Уитмор Эдвард Иерихонская мозаика глава 6

Андрей Аськин
   ШЕСТЬ
 
   Иерихон. Сидя посреди утренней тишины и того, что он называл «моя северная веранда», — покоробившейся деревянной платформы под жестяной крышей перед входной дверью ветхого бунгало, — одноглазый английский отшельник глядел на тени под апельсиновыми деревьями, изучая сверкающие на твердой корке грязи узоры солнечного света. Маленькие световые пятаки караванами пересекали деловитые муравьи, так усердно выполняя свой бесконечный дневной урок, что иногда англичанину казалось, будто он слышит их рабочую перепалку. Но на самом деле жужжащий гул доносился сверху, с деревьев, где тысячи крошечных насекомых били крыльями от радости, что посреди безжизненной пустыни им повезло найти пьянящий райским ароматом оазис.
   Апельсиновая роща, охраняя уединение владельца, окружала бунгало со всех сторон. У задней двери было открытое пространство, где ночью хорошо было смотреть на звёзды; а рядом с ним — виноградная беседка, «южный дворик», где, если никого не желаешь видеть, можно просидеть и весь день. Но обычно англичанин проводил утро на веранде, откуда была видна за изгородью грунтовая дорога. Здесь стояло удобное для чтения кресло, а также стол с тарелкой фруктов и стопкой книг и двумя одинаковыми графинами; чтобы предотвратить обезвоживание один графин был наполнен - от обезвоживания - водой, а другой топливом философа - араком.

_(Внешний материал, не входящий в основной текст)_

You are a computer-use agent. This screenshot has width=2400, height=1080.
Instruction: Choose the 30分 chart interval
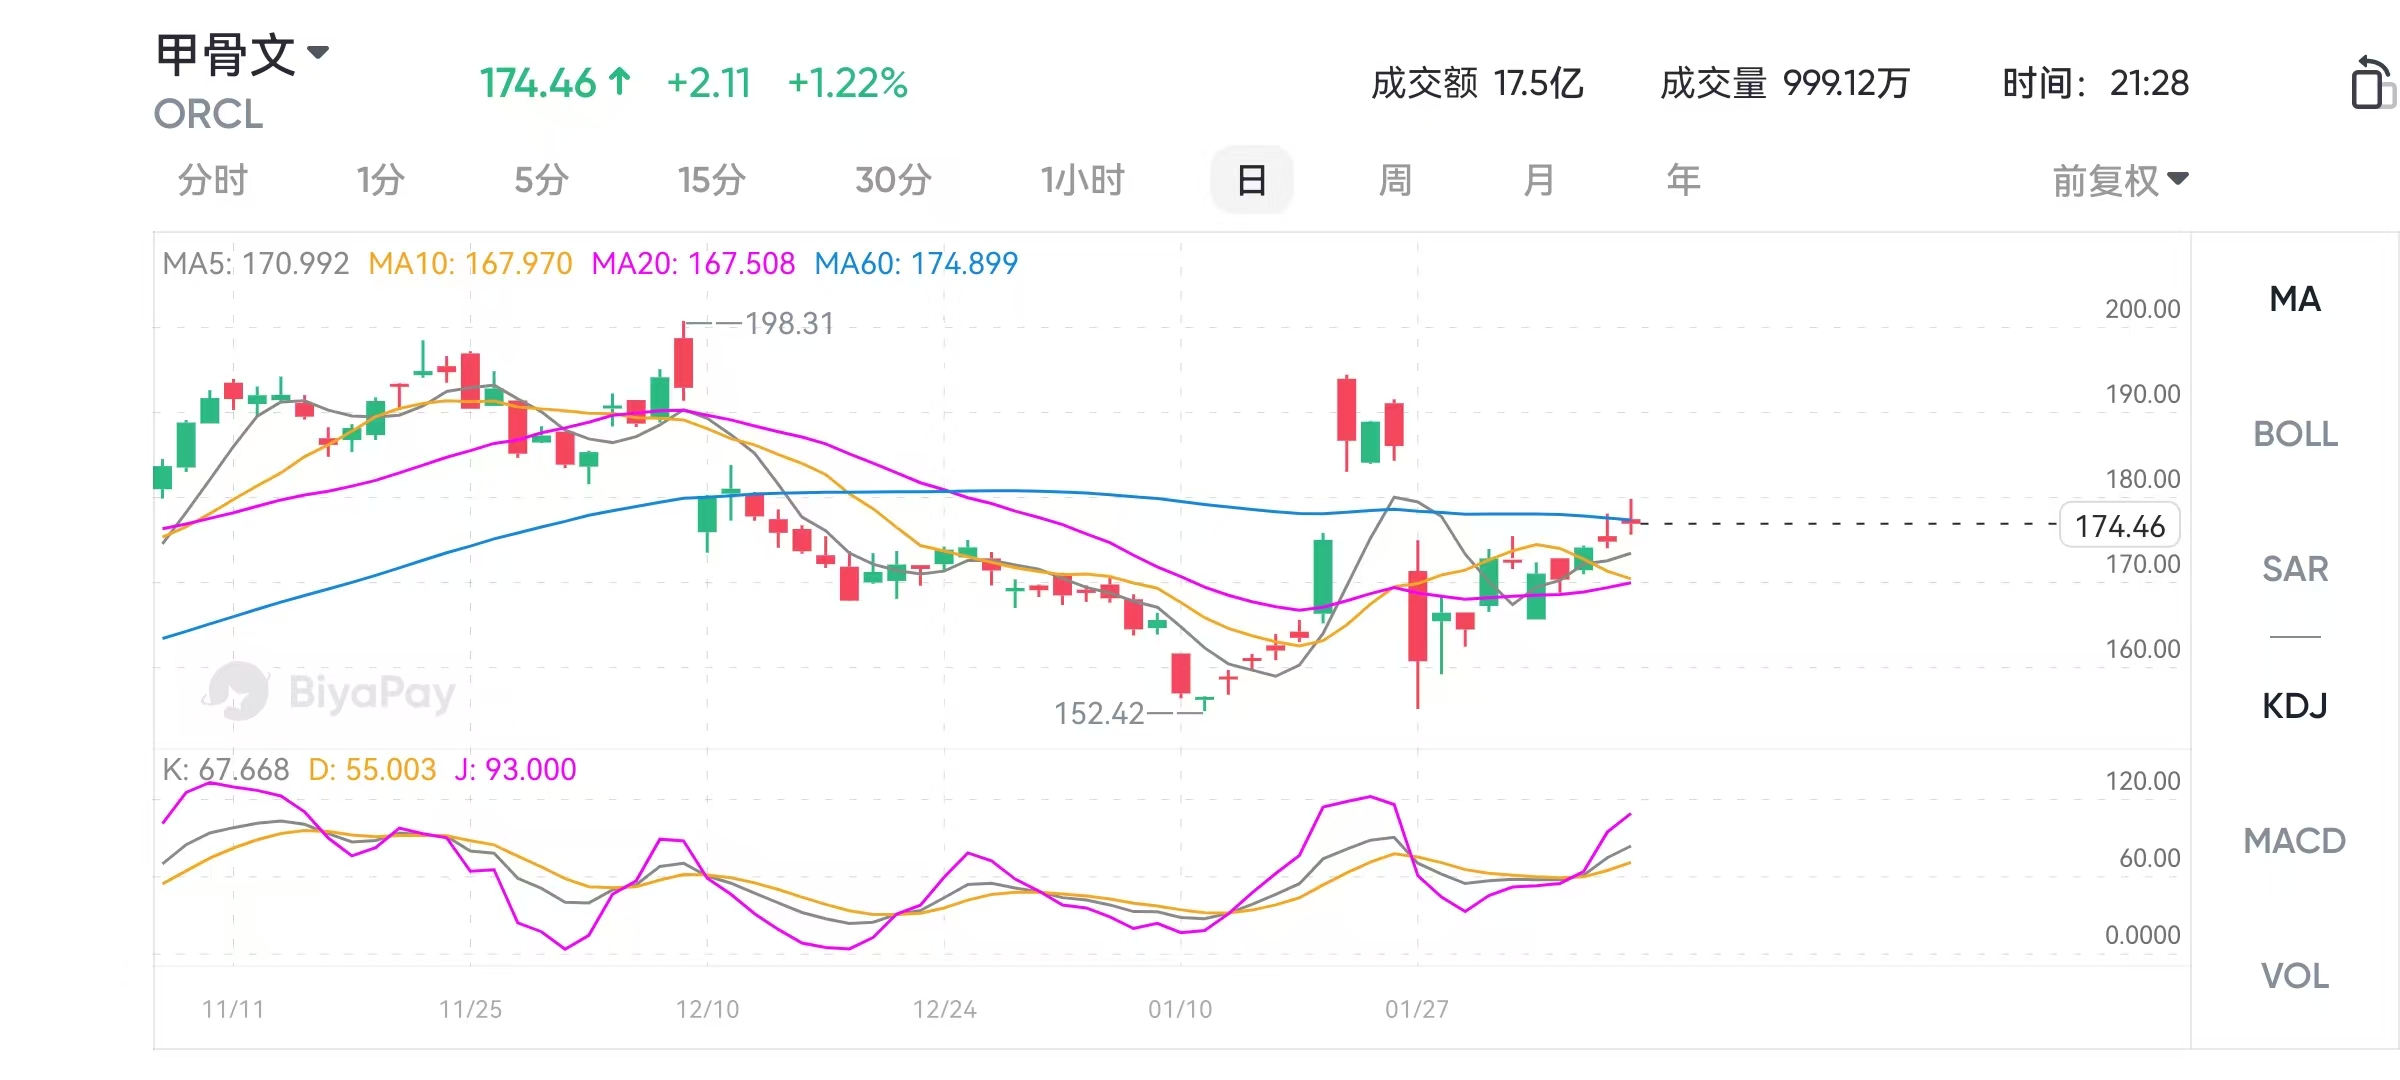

   Само бунгало, как и большинство домов в Иерихоне, представляло собой одноэтажное сооружение из глинобитного кирпича, покрытое штукатуркой и окрашенное в блёклый неопределимый цвет. Ливень смыл бы это безобразие за час, но в Иерихоне никогда не бывало настоящего дождя. Вместо этого раз или два за зиму небо затуманивалось, и неясная влажная субстанция касалась лиц людей, вызывая недоумение и повод для временного изменения стандартного приветствия:
   «Дождь», — серьёзно говорил иерихонец, встречая соседа.
   «Дождь. По воле Божьей разверзлись хляби небесные», — следовал столь же серьёзный отзыв.

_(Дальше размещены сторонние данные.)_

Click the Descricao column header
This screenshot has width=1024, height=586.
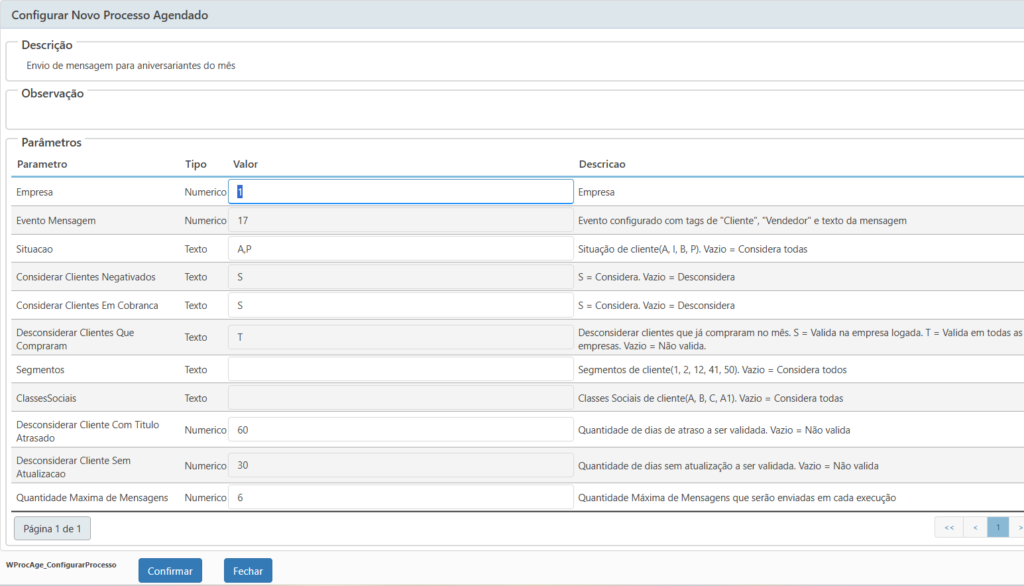click(x=602, y=164)
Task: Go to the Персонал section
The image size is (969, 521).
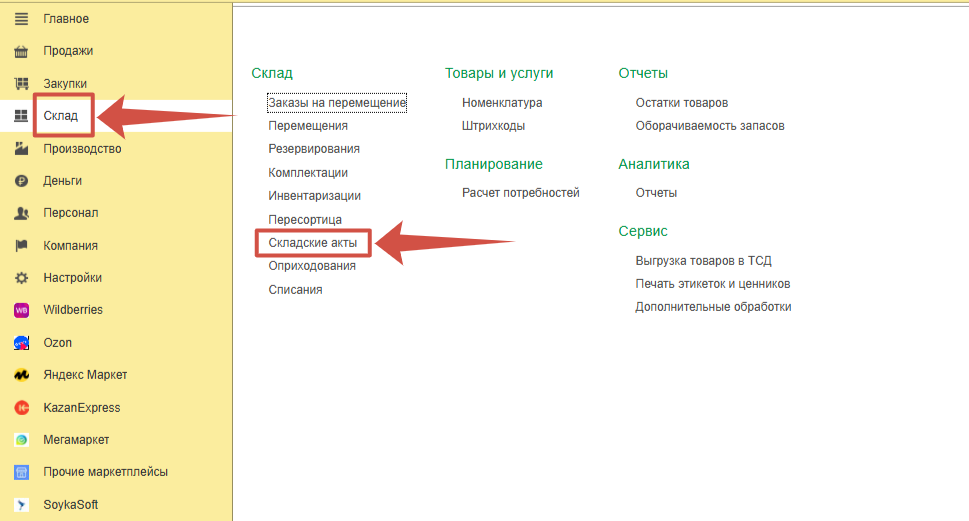Action: pos(70,213)
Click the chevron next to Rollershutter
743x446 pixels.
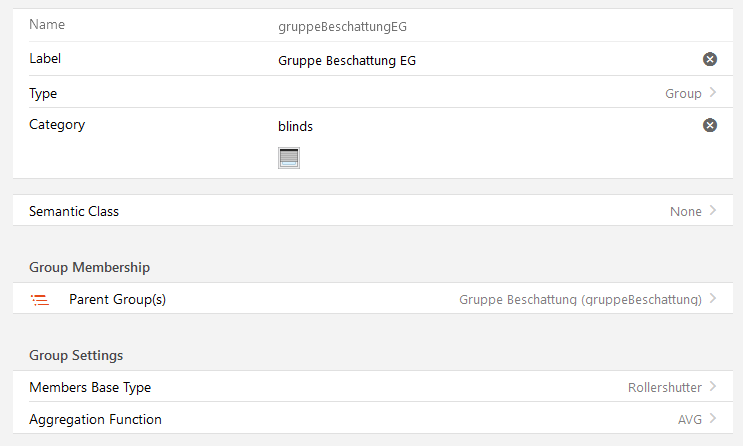pyautogui.click(x=713, y=387)
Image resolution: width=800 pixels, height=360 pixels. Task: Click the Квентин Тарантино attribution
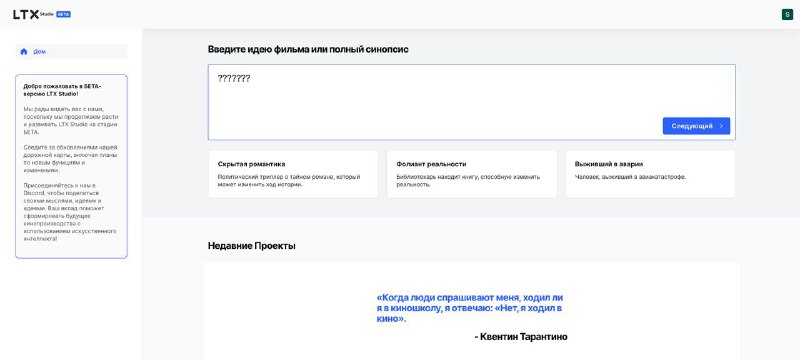point(520,337)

   Комнаты Белла меблированы были скудно. Имелось несколько столов, скамеек и стульев, и раскладушка, по стенам висели служащие книжными полками деревянные ящики. Потолки в доме были высокими; внутри всегда гуляли сквозняки, потому что яростное Солнце поглощало воздух, к которому прикасалось, вызывая там, куда не достигали солнечные лучи, турбулентность.
   От дороги увидеть Белла на крыльце могли только маленькие дети и ослы. Звонивших и позвякивавших колокольчиком у ржавых кованых ворот он узнавал по нижней половине туловищ и по обутым в сандалии ногам.
   «К каким только тайным искусствам мы не приобщаемся за свою жизнь», — когда со временем познакомился с особенностями стоявших у ворот ног своих друзей подумал однажды Белл, и улыбнулся внутри.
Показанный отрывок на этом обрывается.